Het is evenzeer verwonderlijk hoe stil de Europese bedrijfswereld blijft bij deze reeds 2 jaar aan de gang zijnde onderhandelingen. Weten zij niet wat er op het spel staat ? Zijn ze bang hun stem te laten horen ? Het zou in ieder geval van een kortzichtige houding getuigen indien ze liever geen standpunt innemen in deze politiek delicate kwestie. Ook zij bestuderen beter eens de langetermijngevolgen van Leon Brittan’s politiek. In hun eigen voordeel…

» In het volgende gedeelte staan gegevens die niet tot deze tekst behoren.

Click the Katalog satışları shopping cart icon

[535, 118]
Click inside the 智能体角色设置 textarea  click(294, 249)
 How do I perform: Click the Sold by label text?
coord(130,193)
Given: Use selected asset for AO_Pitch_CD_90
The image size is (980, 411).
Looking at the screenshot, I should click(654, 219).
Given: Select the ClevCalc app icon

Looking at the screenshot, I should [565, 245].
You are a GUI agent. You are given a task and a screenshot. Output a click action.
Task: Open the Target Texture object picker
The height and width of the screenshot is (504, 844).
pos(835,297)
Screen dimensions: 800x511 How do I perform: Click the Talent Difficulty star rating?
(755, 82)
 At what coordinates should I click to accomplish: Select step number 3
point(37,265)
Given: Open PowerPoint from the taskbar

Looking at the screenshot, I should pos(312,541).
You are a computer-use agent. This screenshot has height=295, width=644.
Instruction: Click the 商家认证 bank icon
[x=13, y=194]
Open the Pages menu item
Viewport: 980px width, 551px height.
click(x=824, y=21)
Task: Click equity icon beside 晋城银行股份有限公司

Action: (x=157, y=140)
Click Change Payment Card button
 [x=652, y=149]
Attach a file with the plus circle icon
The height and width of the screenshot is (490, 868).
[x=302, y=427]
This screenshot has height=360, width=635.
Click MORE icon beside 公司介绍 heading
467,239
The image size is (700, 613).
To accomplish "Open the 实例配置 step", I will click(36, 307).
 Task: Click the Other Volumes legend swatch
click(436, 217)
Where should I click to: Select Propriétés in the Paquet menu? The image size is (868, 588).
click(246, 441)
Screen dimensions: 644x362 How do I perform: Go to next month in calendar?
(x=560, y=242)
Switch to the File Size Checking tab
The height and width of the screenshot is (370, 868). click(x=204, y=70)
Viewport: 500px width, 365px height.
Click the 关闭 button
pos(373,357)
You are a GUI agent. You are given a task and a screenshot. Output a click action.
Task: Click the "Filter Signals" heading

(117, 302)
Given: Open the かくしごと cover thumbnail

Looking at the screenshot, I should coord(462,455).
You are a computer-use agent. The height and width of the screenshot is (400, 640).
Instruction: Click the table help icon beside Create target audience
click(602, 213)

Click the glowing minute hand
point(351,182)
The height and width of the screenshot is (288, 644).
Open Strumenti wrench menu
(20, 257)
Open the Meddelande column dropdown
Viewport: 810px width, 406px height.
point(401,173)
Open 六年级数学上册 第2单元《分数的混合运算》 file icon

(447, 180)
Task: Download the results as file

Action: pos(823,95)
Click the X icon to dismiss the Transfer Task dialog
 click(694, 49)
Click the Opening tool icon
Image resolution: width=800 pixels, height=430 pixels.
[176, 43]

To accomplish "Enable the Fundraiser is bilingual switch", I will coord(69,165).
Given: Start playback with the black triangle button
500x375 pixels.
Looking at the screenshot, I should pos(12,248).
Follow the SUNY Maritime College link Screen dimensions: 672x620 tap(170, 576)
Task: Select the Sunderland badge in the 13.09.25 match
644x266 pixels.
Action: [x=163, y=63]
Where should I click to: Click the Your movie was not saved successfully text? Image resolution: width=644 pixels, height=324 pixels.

En laten we a.u.b. het noorden niet verliezen in deze discussie. Reeds meer dan 30 jaar lang handhaven de VSA een blokkade tegen Cuba. Ook België heeft reeds meerdere malen in de VN deze blokkade veroordeeld. Het Belgische parlement deed dit ook. Helms-Burton is niets meer dan een consolideren van deze blokkade. Daarover onderhandelen is niet enkel onderhandelen over de mogelijkheid van het voeren van een van de VS onafhankelijke buitenlandse politiek (in de veronderstelling natuurlijk dat dit niet onderhandelbaar is ?) maar is in flagrante tegenspraak met onze houding in de Verenigde Naties. Hier ligt een uitgelezen mogelijkheid om meer ethiek in de internationale relaties te brengen. Misschien lijkt Cuba ons geen handelsoorlog met de VS waard, maar bedenk dat het hier over veel meer dan Cuba gaat. Het zou ons morgen erg zuur kunnen opbreken. Er dienen zich belangrijke discussies aan in 1999 in de WHO. Ook de Millennium round is Leon Brittan reeds aan het voorbereiden. Zeggen we de VSA nu reeds dat we bereid zijn tot eender welke toegeving? Dit is alvast de mening die ze in het VS-Congres hebben verworven door de aanhoudende Europese debacles in de Helms-Burton onderhandelingen.

Xavier DECLERCQ Verantwoordelijke Mobilisatie van Oxfam-Solidariteit. Lid van de Coördinatie voor de opheffing van de blokkade tegen Cuba.